▶ WORK INSTRUCTION:
Transcribe the records below exactly, leaving out any pictures.

▶ MATERIAL SUPPLIED:
#####
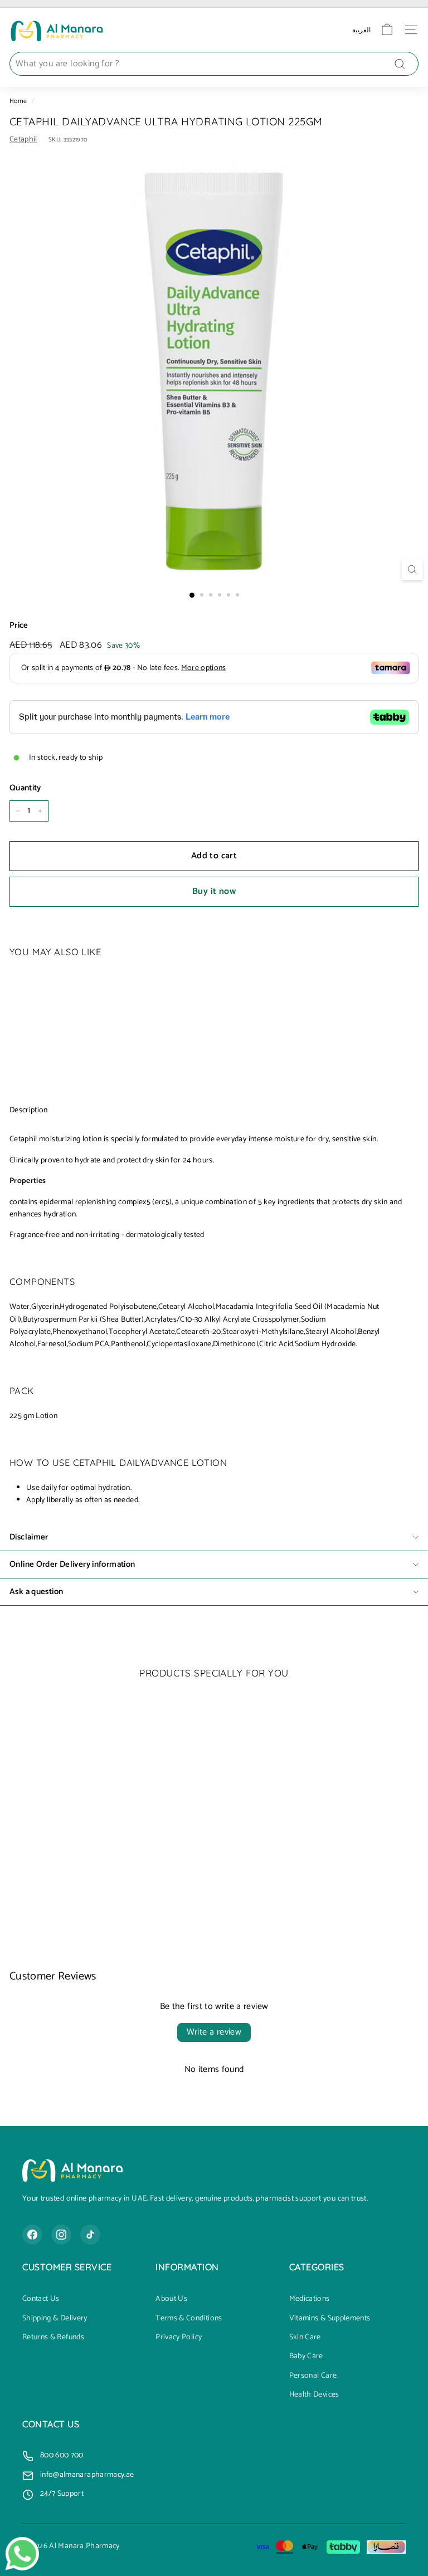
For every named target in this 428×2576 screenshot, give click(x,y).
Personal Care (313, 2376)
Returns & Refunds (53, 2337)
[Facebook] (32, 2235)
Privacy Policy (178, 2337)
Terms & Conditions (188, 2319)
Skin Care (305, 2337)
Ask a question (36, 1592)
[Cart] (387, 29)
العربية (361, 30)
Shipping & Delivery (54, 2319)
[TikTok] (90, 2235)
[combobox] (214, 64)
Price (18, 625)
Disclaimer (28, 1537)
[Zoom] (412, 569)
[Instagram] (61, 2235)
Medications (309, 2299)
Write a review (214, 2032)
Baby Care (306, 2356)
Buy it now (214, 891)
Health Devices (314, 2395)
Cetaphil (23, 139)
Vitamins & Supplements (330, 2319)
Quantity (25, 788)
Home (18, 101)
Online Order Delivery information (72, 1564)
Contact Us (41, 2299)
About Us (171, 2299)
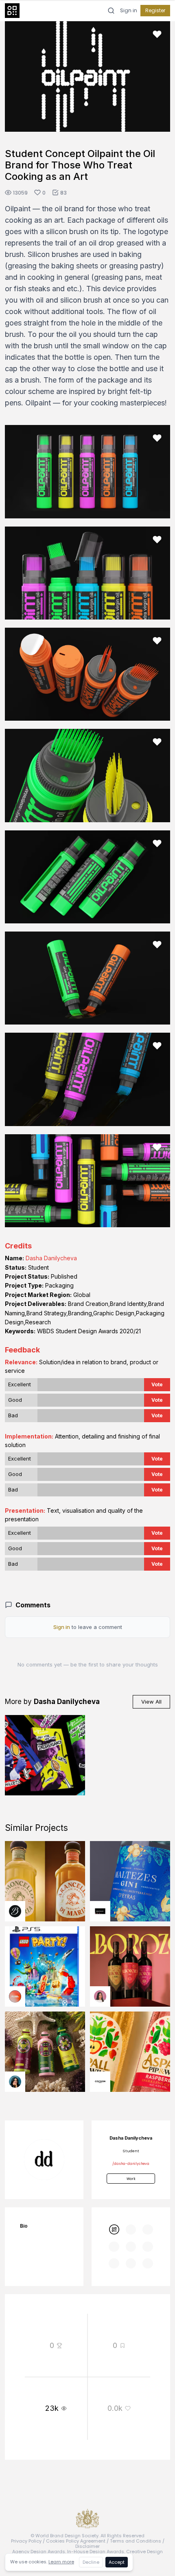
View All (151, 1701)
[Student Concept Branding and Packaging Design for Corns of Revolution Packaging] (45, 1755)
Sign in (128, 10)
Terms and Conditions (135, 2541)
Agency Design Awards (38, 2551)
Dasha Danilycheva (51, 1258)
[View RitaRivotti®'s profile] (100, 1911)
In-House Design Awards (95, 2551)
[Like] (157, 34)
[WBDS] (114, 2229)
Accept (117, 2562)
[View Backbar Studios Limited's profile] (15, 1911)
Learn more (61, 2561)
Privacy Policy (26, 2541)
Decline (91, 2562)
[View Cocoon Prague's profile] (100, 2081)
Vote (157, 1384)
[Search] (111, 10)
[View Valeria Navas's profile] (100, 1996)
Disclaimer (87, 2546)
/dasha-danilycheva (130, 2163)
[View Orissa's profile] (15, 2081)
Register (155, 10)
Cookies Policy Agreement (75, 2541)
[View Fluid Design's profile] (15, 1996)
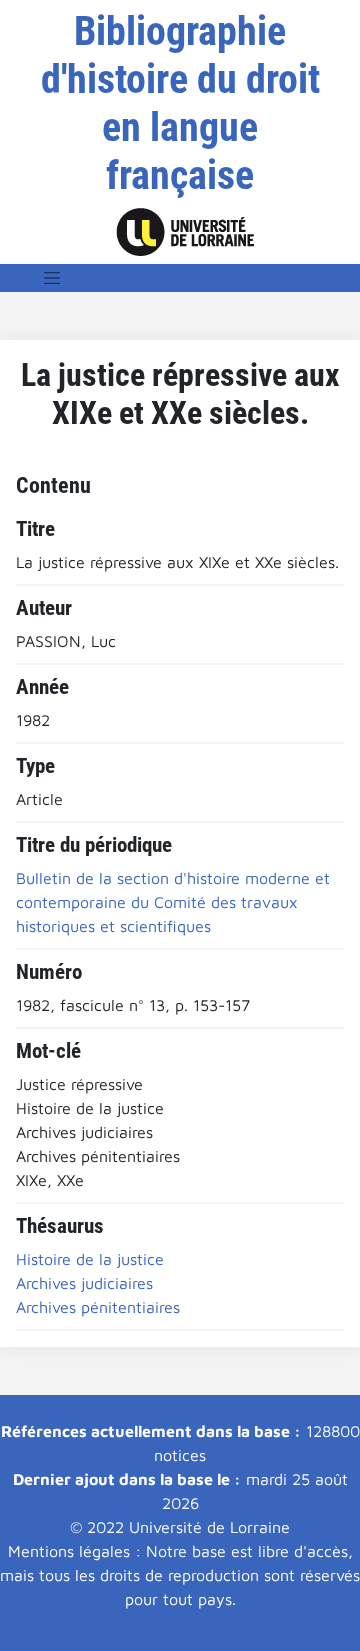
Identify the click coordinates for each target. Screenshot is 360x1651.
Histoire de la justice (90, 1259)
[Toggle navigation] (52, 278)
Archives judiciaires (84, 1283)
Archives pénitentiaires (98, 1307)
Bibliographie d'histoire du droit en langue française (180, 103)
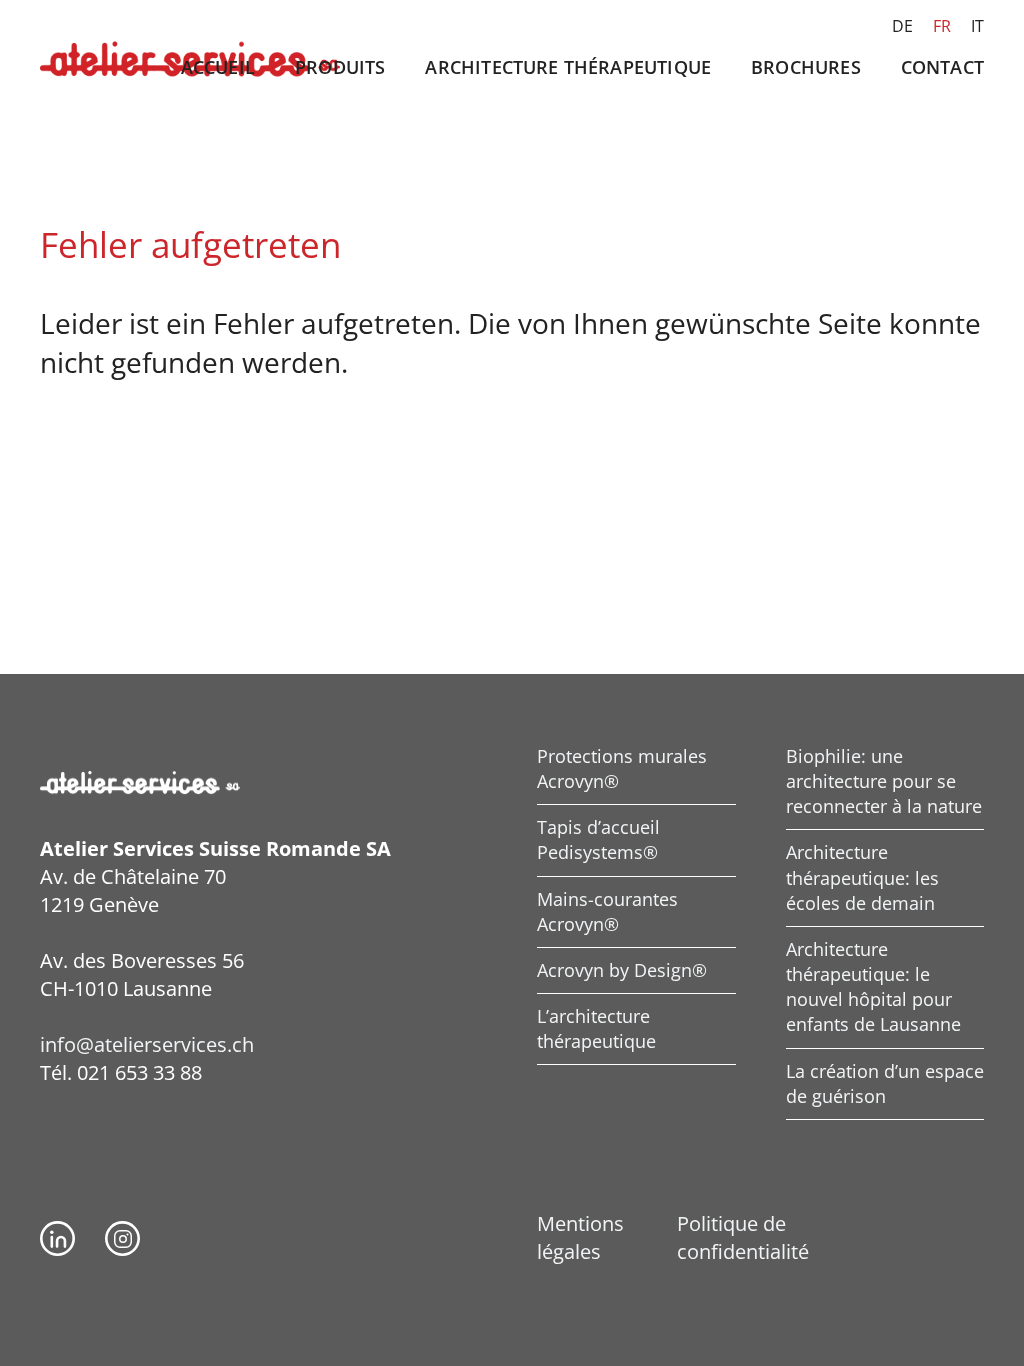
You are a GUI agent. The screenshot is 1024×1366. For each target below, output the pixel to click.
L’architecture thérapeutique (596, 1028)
#####
▶ OUTPUT OF THE TASK:
For every named target in this 428×2576 screenshot, give click(x,y).
Personal Care (313, 2376)
Returns & Refunds (53, 2337)
[Facebook] (32, 2235)
Privacy Policy (178, 2337)
Terms & Conditions (188, 2319)
Skin Care (305, 2337)
Ask a question (36, 1592)
[Cart] (387, 29)
العربية (361, 30)
Shipping & Delivery (54, 2319)
[TikTok] (90, 2235)
[combobox] (214, 64)
Price (18, 625)
Disclaimer (28, 1537)
[Zoom] (412, 569)
[Instagram] (61, 2235)
Medications (309, 2299)
Write a review (214, 2032)
Baby Care (306, 2356)
Buy it now (214, 891)
Health Devices (314, 2395)
Cetaphil (23, 139)
Vitamins & Supplements (330, 2319)
Quantity (25, 788)
Home (18, 101)
Online Order Delivery information (72, 1564)
Contact Us (41, 2299)
About Us (171, 2299)
View All (151, 1701)
[Student Concept Branding and Packaging Design for Corns of Revolution Packaging] (45, 1755)
Sign in (128, 10)
Terms and Conditions (135, 2541)
Agency Design Awards (38, 2551)
Dasha Danilycheva (51, 1258)
[View RitaRivotti®'s profile] (100, 1911)
In-House Design Awards (95, 2551)
[Like] (157, 34)
[WBDS] (114, 2229)
Accept (117, 2562)
[View Backbar Studios Limited's profile] (15, 1911)
Learn more (61, 2561)
Privacy Policy (26, 2541)
Decline (91, 2562)
[View Cocoon Prague's profile] (100, 2081)
Vote (157, 1384)
[Search] (111, 10)
[View Valeria Navas's profile] (100, 1996)
Disclaimer (87, 2546)
/dasha-danilycheva (130, 2163)
[View Orissa's profile] (15, 2081)
Register (155, 10)
Cookies Policy Agreement (75, 2541)
[View Fluid Design's profile] (15, 1996)
Identify the click coordinates for each target. Screenshot is 360x1651.
Histoire de la justice (90, 1259)
[Toggle navigation] (52, 278)
Archives judiciaires (84, 1283)
Archives pénitentiaires (98, 1307)
Bibliographie d'histoire du droit en langue française (180, 103)
You are a GUI agent. The screenshot is 1024×1366. For each target below, output the pixel to click.
L’architecture thérapeutique (596, 1028)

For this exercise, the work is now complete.